The Little Prince and "Power Over"
My first serious education in community organizing was at the Collective, and I remember on the very first day we read an essay together which explored the nature of power.
What a wonderful thing, to take a room full of young people and talk frankly about that mysterious, dangerous, life-giving thing—that social force which runs through all the world—that subject of subjects we have somehow turned into taboo. The author laid out three sorts of power:
The first is "Power To" accomplish something. To have Power To is neutral, descriptive, and has no more to do with morality than the question of whether one owns a kitchen knife. It's a tool—what are you going to do with it?
The second is "Power Over" others—be they persons or whole systems, like nature. To have Power Over is at best a profound responsibility (that of a parent comes to mind) which easily slips towards the dark logics of domination and subjugation. Power Over suggests that Power To belongs (or should belong, or inevitably belongs) to one but not the other. It presupposes a natural hierarchy, where power originates on high, then flows downward to 'give' structure and higher purpose to the weak, who would otherwise either misuse their "Power To" or never have it to begin with.
The third is "Power With" others—one collaborator or a whole community. Power With suggests that we gain Power To through an inherently fluid social process. To have Power With involves social negotiation—communication, collaboration, back and forth—and this comes with challenges. But ultimately, in my view and in the view of this half-remembered essayist, Power With is not just the most moral conception of Power—it is the most accurate and useful for those who wish for the Power To do anything, small or large. In fact, what looks like "Power Over" is usually—perhaps always—better understood as Power With, even in those cases where power is asymmetrical and hierarchies may be fair or natural.
I recently re-read the Little Prince, and in it there is a moment when the titular character meets a king who claims to rule the whole universe, and that even the stars in the sky follow his commands. But when the Little Prince requests for the king to order the sun to set, he learns that for all his "Power Over," this supposed Absolute Ruler may not have very much "Power To" after all.

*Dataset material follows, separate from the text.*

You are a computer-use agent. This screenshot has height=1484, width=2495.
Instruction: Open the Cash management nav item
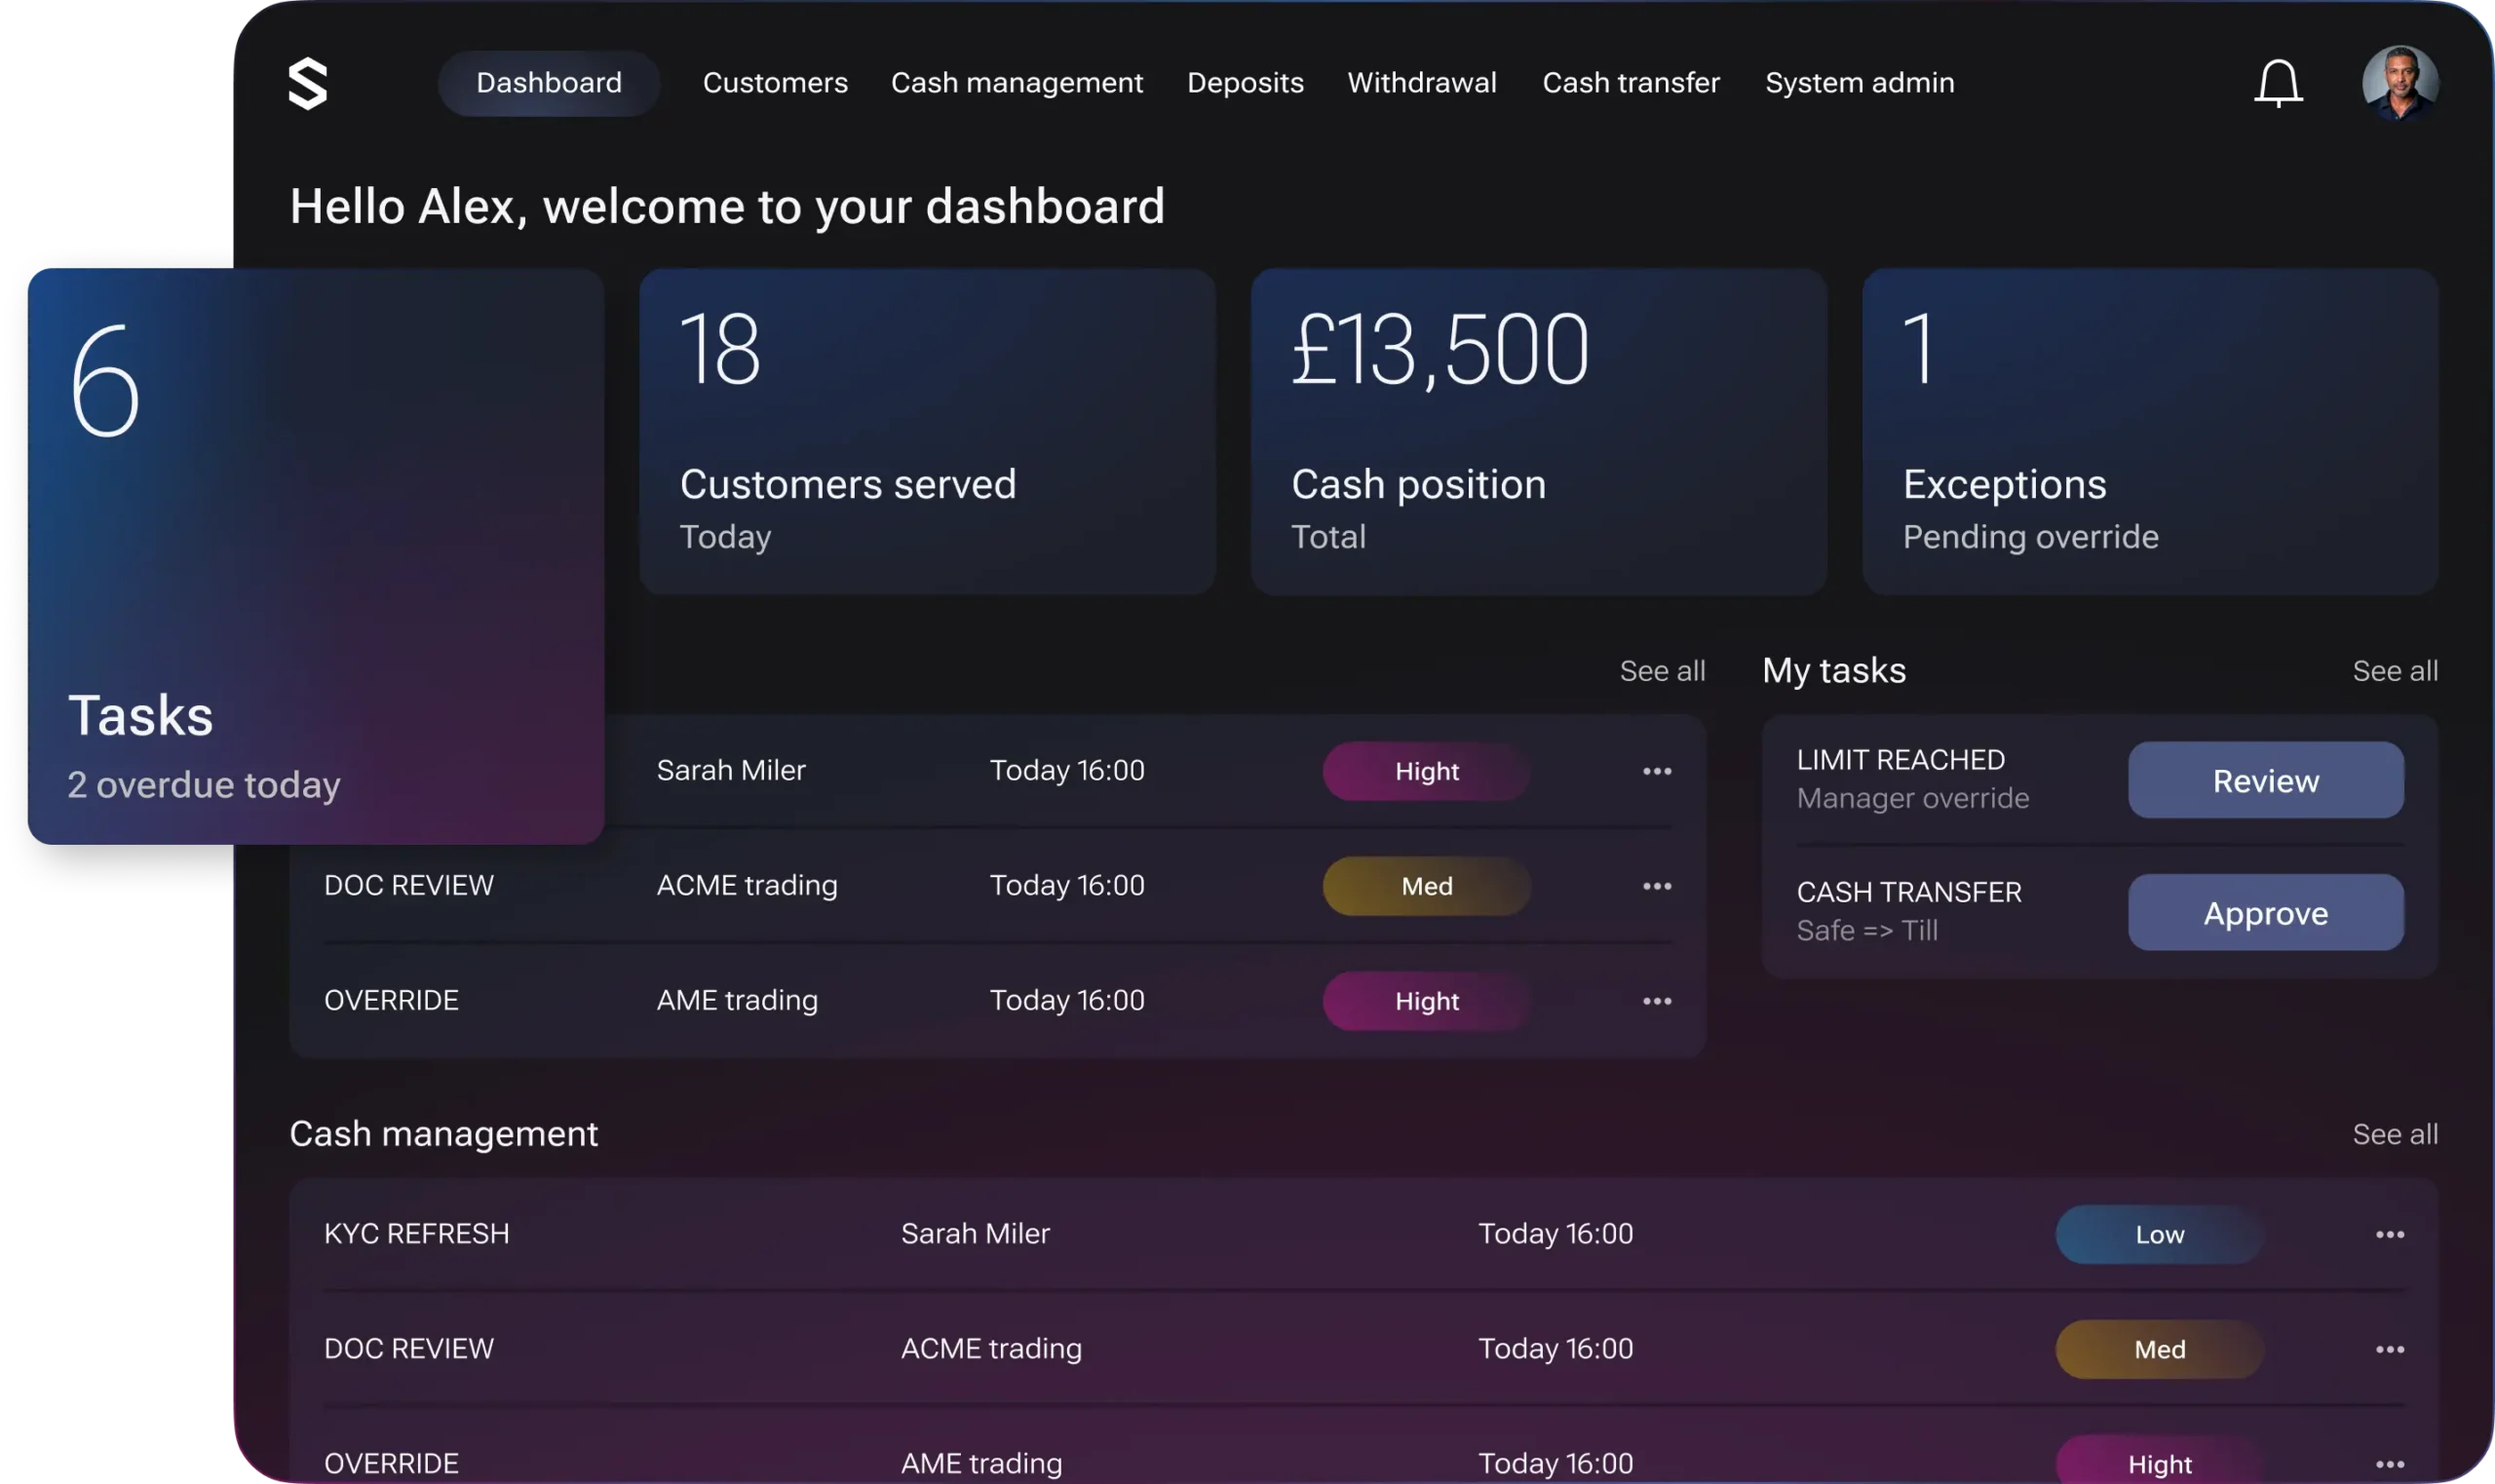point(1016,83)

"If I ordered a general to fly from one flower to another like a butterfly, or to write a tragic drama, or to change himself into a sea bird, and if the general did not carry out the order that he had received, which one of us would be in the wrong?" the king demanded. "The general, or myself?"
"You," said the little prince firmly.
"Exactly. One must require from each one the duty which each one can perform," the king went on. "Accepted authority rests first of all on reason. If you ordered your people to go and throw themselves into the sea, they would rise up in revolution. I have the right to require obedience because my orders are reasonable."
"Then my sunset?" the little prince reminded him: for he never forgot a question once he had asked it.
"You shall have your sunset. I shall command it. But, according to my science of government, I shall wait until conditions are favorable."
"When will that be?" inquired the little prince.
"Hum! Hum!" replied the king; and before saying anything else he consulted a bulky almanac. "Hum! Hum! That will be about--about--that will be this evening about twenty minutes to eight. And you will see how well I am obeyed!"
In this passage, we see how the King jumps through mental hoops and ultimately fails to communicate—or even to personally understand—the nature of power. He is genuinely benevolent; like the best of us, he wants to wield power only insofar as doing so is for the common good and responsive to plans and needs of others. We could almost imagine him issuing a decree that his universal kingdom's economy is to be administered according to the principle: 'from each according to ability, to each according to need.'
But the king is a king, and can only understand himself through the frame of "Power Over," even when it blinds him to his real circumstances.